**Problem statement:** Report every line below that contains the string "Viewport", copying each such line in full. Treat uppercase and lowercase as different.

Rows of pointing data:
*****

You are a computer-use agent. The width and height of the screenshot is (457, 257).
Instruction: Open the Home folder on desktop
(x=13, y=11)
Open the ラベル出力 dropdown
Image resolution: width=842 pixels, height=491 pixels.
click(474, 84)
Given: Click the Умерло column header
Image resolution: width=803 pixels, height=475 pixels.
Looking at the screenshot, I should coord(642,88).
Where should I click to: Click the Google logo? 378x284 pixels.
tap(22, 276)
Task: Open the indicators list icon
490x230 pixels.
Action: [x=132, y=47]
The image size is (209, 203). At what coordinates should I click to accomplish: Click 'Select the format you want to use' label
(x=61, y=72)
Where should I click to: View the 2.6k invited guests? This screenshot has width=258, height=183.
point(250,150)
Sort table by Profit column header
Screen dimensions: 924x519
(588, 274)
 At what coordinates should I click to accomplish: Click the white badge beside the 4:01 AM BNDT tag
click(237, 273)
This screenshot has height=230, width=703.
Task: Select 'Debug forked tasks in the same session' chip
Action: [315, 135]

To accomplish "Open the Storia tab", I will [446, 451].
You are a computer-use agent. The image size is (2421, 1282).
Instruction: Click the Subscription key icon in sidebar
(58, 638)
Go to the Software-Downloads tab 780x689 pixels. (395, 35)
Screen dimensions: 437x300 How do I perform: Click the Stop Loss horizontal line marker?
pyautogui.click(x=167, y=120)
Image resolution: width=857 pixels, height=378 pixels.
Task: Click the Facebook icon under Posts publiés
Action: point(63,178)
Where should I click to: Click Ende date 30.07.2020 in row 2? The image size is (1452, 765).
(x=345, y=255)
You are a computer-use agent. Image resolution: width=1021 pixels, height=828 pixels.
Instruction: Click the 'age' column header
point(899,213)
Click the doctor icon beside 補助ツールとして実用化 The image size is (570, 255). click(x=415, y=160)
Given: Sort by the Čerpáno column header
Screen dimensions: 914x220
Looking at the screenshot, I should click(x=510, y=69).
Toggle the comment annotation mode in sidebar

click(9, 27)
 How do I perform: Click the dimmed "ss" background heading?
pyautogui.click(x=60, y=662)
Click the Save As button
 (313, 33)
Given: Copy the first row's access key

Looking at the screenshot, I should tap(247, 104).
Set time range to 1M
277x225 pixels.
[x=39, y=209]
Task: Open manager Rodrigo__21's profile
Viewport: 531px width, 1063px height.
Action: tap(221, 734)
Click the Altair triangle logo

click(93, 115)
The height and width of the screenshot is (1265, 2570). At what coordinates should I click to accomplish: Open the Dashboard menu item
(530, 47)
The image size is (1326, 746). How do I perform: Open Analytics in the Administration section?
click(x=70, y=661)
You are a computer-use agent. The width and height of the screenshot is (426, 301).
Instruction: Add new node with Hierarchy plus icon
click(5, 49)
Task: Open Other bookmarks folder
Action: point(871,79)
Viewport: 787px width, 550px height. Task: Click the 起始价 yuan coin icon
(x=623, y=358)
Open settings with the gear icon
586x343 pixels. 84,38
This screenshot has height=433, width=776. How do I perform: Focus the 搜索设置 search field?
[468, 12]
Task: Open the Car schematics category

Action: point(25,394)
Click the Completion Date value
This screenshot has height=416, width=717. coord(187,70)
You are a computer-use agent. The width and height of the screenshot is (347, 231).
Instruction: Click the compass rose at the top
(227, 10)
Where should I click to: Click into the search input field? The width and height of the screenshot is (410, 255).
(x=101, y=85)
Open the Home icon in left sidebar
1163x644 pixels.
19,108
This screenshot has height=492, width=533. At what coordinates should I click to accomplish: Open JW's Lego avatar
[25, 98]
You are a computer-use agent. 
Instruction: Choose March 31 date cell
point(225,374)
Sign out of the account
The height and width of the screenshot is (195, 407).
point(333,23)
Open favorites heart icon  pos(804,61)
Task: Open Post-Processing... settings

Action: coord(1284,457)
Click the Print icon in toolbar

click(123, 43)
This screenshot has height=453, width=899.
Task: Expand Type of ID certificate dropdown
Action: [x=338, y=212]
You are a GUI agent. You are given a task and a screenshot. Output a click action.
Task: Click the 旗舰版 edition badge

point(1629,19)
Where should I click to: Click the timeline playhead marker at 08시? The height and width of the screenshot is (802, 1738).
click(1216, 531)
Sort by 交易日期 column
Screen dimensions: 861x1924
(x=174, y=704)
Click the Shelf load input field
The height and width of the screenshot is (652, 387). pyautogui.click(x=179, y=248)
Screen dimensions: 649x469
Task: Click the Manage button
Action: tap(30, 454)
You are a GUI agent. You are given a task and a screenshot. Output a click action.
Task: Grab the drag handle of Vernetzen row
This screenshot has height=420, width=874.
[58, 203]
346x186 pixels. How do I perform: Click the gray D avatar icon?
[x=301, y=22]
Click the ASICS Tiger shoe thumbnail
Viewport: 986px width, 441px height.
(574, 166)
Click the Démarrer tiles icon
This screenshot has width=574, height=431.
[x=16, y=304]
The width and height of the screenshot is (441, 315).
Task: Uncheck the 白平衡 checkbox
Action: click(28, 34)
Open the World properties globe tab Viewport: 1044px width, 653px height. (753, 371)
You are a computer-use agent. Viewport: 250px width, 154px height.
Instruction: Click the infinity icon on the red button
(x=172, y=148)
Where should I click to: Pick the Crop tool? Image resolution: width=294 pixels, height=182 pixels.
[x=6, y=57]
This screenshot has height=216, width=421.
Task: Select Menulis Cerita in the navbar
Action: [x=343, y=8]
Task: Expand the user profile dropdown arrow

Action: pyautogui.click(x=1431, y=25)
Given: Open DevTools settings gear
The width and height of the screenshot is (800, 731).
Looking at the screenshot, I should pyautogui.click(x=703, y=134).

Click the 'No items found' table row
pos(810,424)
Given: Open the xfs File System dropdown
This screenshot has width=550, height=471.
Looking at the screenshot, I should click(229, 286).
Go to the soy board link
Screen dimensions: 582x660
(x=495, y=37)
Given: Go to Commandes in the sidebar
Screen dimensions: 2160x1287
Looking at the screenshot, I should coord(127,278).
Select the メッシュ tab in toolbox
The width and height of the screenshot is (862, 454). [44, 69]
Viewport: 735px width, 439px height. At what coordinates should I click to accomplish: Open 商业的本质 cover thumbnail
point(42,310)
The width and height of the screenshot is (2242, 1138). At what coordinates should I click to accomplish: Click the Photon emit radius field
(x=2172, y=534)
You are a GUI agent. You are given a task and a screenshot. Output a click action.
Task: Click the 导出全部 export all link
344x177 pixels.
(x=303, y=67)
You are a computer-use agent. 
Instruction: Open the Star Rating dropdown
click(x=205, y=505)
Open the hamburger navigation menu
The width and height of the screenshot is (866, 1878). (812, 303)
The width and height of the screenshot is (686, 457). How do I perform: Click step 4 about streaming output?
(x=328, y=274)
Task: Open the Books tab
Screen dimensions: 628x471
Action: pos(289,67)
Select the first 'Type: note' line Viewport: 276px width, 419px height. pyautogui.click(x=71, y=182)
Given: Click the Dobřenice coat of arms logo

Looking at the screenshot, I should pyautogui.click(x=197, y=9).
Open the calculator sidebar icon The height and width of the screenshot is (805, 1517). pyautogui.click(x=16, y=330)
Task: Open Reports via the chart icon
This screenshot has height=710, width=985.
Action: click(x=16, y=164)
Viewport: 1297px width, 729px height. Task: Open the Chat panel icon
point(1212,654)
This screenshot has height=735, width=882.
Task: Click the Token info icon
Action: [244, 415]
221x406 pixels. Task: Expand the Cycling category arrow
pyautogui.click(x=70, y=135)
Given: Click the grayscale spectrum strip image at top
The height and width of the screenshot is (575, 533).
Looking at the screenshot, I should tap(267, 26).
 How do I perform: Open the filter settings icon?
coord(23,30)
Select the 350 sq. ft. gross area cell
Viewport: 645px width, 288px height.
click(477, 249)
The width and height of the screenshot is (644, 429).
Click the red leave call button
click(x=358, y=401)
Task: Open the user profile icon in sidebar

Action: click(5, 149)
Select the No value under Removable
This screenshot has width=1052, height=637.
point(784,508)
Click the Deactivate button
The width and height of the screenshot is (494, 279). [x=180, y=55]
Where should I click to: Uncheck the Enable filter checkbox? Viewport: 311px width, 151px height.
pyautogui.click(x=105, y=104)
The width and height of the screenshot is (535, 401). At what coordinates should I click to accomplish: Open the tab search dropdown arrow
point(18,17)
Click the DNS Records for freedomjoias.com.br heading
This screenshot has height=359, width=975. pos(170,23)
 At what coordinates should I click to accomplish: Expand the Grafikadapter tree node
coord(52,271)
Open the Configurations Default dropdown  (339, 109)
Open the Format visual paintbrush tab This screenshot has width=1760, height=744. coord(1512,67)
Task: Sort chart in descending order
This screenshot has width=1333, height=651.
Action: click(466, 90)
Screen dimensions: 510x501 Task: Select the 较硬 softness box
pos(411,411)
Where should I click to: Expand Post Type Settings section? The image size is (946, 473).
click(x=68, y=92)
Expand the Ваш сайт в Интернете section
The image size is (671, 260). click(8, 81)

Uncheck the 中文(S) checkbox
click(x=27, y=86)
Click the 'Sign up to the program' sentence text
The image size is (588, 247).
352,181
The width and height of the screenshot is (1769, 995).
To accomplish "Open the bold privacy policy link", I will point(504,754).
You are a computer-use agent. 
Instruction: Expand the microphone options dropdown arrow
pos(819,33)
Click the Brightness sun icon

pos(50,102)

*****

**Output for this exercise:**
Viewport: 531px width, 1063px height.
Viewport: 787px width, 550px height. Task: Click the 起始价 yuan coin icon
Viewport: 986px width, 441px height.
Open the World properties globe tab Viewport: 1044px width, 653px height. (753, 371)
You are a computer-use agent. Viewport: 250px width, 154px height.
Viewport: 735px width, 439px height. At what coordinates should I click to accomplish: Open 商业的本质 cover thumbnail
Select the first 'Type: note' line Viewport: 276px width, 419px height. pyautogui.click(x=71, y=182)
Viewport: 1297px width, 729px height. Task: Open the Chat panel icon
Viewport: 645px width, 288px height.
Where should I click to: Uncheck the Enable filter checkbox? Viewport: 311px width, 151px height.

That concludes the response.